In the same toneless voice, he called his men. And suddenly the yacht lurched over shuddering in the backwash of some tremendous energy. Hyrst and the others were flung scattering against the bulk-heads, and the lights went out, and the instruments went dead.

Beyond the port, on the unshuttered side away from the Sun, a vast dark shape had materialized out of nothing, to hang close in space beside the yacht.

Hyrst heard in his mind, strong and clear, the voice of Shearing saying, "Didn't I tell you the brotherhood stands by its own? Besides, we couldn't make a liar out of you, now could we?"

Hyrst began to laugh, just a little bit hysterically. He told Bellaver, "There's your starship. And Shearing says if I'm not alive when he comes aboard to get me, that they won't be as careful about warping space when they go away as they were when they came."

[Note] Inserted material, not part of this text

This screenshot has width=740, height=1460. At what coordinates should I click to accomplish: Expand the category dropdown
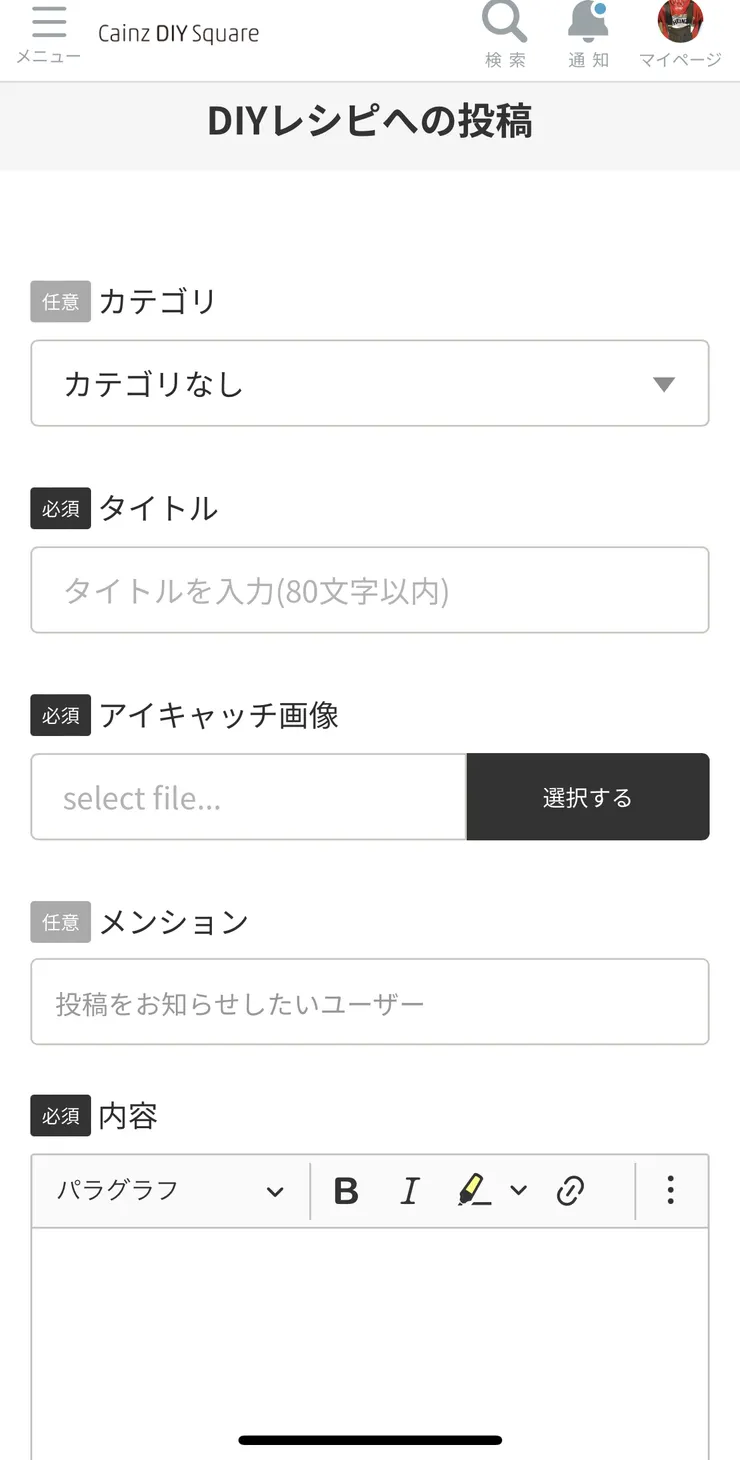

Bellaver did not say anything. He sat on the deck where the shock had thrown him, not speaking. He was still sitting there when Hyrst passed through the airlock into the starship's boat, and he did not move even when the great ship vanished silently into whatever mysterious ultra-space the minds of the Lazarites had unlocked, outbound for the limitless freedom of the universe, where the wheeling galaxies thunder on forever across infinity and the stars burn bright, and there is nothing to stop the march of the Legion of Lazarus. And who knew, who could tell, where that march would end?

Aboard the starship, already a million miles away, Hyrst said to Christina. "When they brought me back from beyond the door, that was re-awakening. But this—this is being born again."

She did not answer that. But she took his hand and smiled.